Sonnet 18 de Shakespeare : L’immortalité des mots

Le sonnet de Shakespeare, « Shall I compare thee to a summer’s day? », est souvent célébré pour son imagerie romantique et sa maîtrise du langage. Si la beauté du poème est indéniable, sa force pérenne, en particulier pour les jeunes lecteurs qui le découvrent pour la première fois, réside souvent dans son affirmation audacieuse de l’immortalité. Au-delà des métaphores captivantes et des tournures élégantes, le couplet final résonne comme une promesse de vie éternelle accordée au sujet du poème.

Ce concept d’immortalité littéraire m’a fasciné lorsque j’étais lycéen. Contrairement à beaucoup qui se sont connectés aux thèmes romantiques du poème, j’ai été attiré par la pure audace de ces vers :

So long as men can breathe or eyes can see, So long lives this, and this gives life to thee.

Le poème a transcendé la simple expression artistique ; il a proclamé un héritage durable, non seulement pour le poème lui-même, mais pour l’individu qu’il immortalise. Ce concept de conférer de la valeur, d’attribuer de l’importance par le langage, a résonné profondément en moi. Ayant grandi comme immigré mexicain pauvre et queer dans l’Amérique de Reagan, mes expériences me semblaient marginalisées et invisibles. La culture dominante, reflétée dans les médias, la religion et même en classe, reconnaissait rarement mon existence, et encore moins la célébrait. Les représentations d’individus comme moi, lorsqu’elles apparaissaient, étaient souvent encadrées par l’ombre de l’épidémie du SIDA, associant la queerité à la peur et à la tragédie. Cette marginalisation a érodé mon estime de soi.

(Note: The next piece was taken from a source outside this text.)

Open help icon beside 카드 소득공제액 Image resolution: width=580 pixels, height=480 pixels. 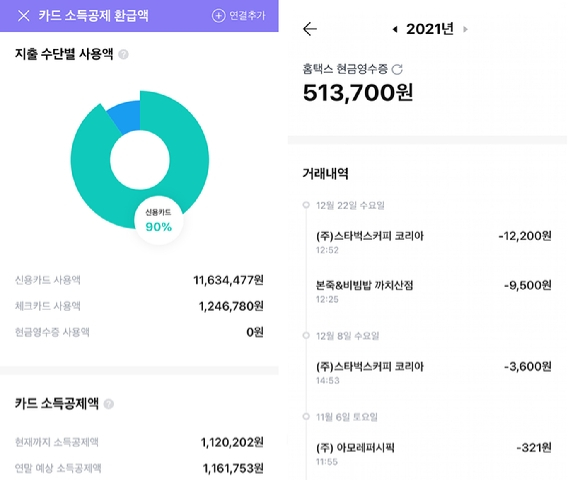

Cependant, le sonnet de Shakespeare offrait un autre récit. Il présentait un exemple puissant du langage comme un outil d’affirmation, un moyen de conférer valeur et beauté à un sujet. Le couplet final, avec son mélange poignant de deuil et de célébration, reconnaît l’inévitabilité de la mort tout en la défiant simultanément. Ce fut une étincelle, un tournant, un aperçu du pouvoir transformateur du langage.

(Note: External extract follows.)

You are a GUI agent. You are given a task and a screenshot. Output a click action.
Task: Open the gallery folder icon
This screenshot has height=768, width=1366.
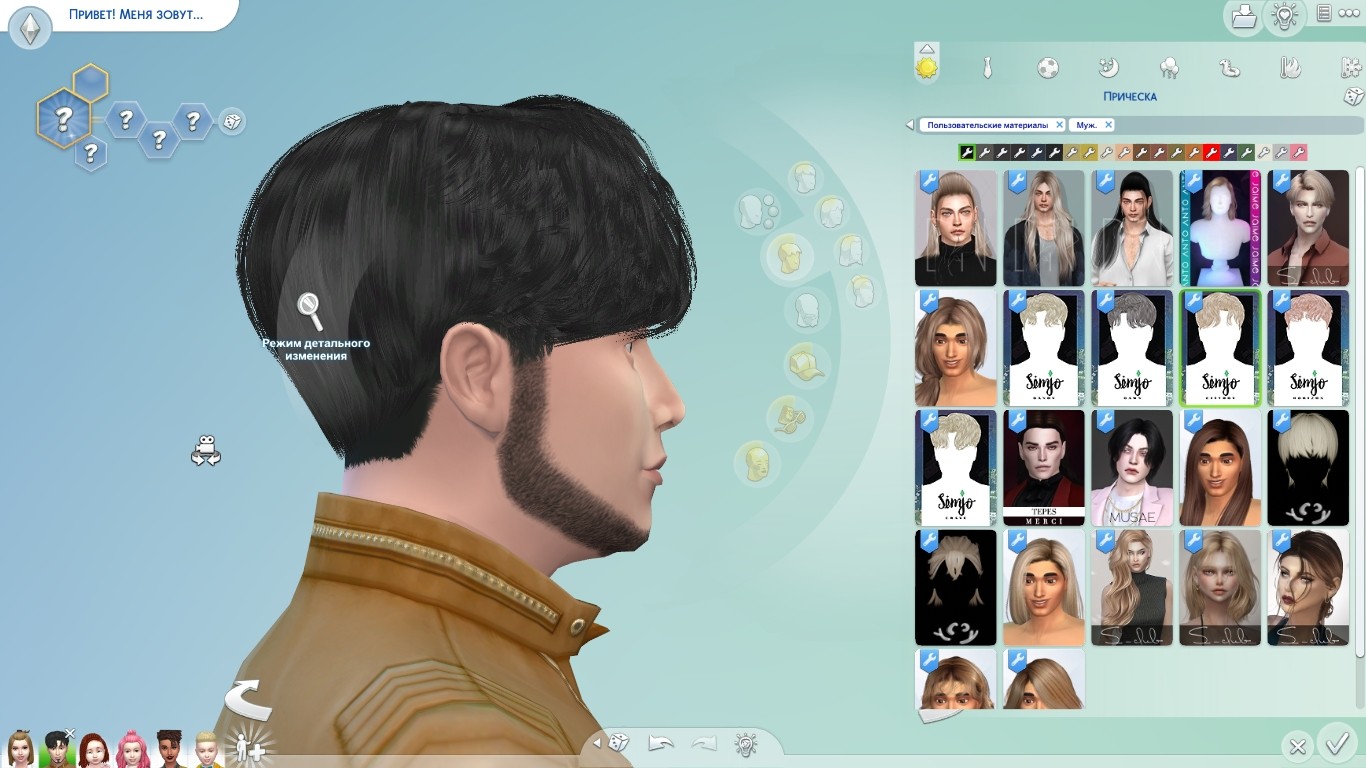pyautogui.click(x=1243, y=16)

Cette rencontre avec la poésie de Shakespeare a marqué un début significatif. Elle a planté une graine qui allait plus tard éclore en une passion pour l’écriture, un désir de donner une voix aux négligés, aux abandonnés, aux oubliés. Mes premiers poèmes, intensément personnels, visaient à créer de la beauté à partir de la douleur et de la laideur, à combler le fossé entre l’universel et le particulier.

Portrait de William ShakespearePortrait de William Shakespeare

La poésie de Shakespeare, et spécifiquement « Shall I compare thee to a summer’s day? », a révélé l’alchimie du langage, sa capacité à transformer, élever et immortaliser. Elle a démontré le pouvoir des mots non seulement pour refléter le monde mais pour le façonner, pour créer du sens et de la valeur là où il semblait n’y en avoir aucun. Cette réalisation m’a poussé à explorer moi-même le pouvoir du langage, à rechercher la beauté et le sens qui se cachent même dans les expériences les plus difficiles. L’affirmation d’immortalité du poème, si captivante dans ma jeunesse, continue d’inspirer, me rappelant le pouvoir durable de l’art à transcender le temps et les circonstances.

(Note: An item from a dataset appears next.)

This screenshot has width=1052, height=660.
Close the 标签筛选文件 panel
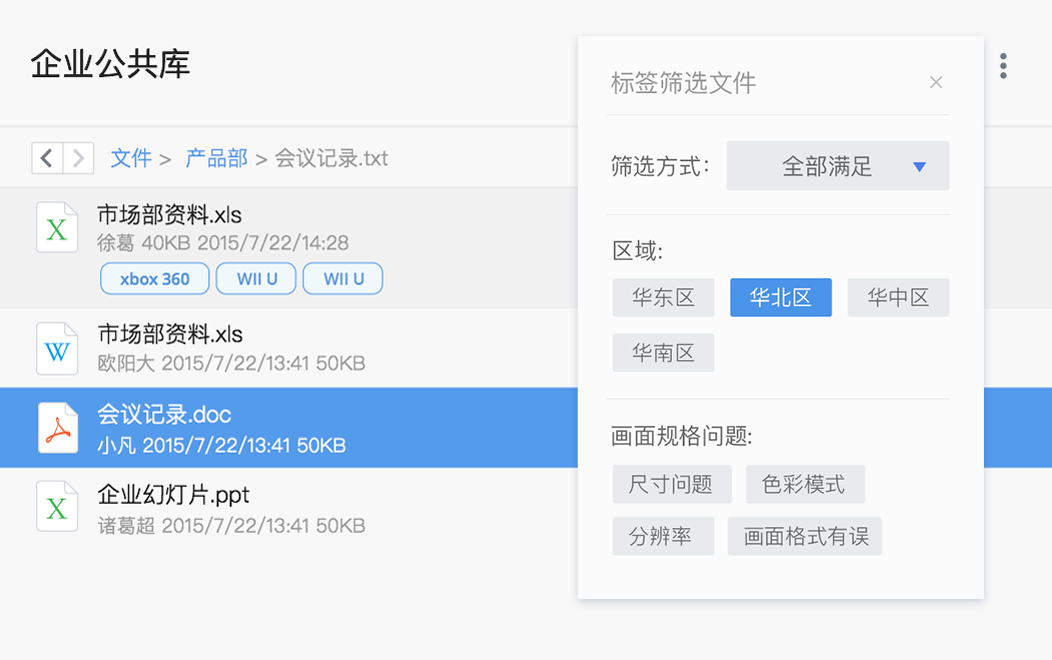tap(935, 83)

L’exploration de l’immortalité dans la poésie de Shakespeare illumine son attrait intemporel. Elle souligne la capacité de l’art à offrir réconfort, affirmation et un sentiment d’héritage durable, même face à l’adversité. C’est peut-être le cadeau le plus profond et le plus durable que la poésie de Shakespeare offre à ses lecteurs – un rappel du pouvoir durable de la connexion humaine et de la beauté durable du langage lui-même.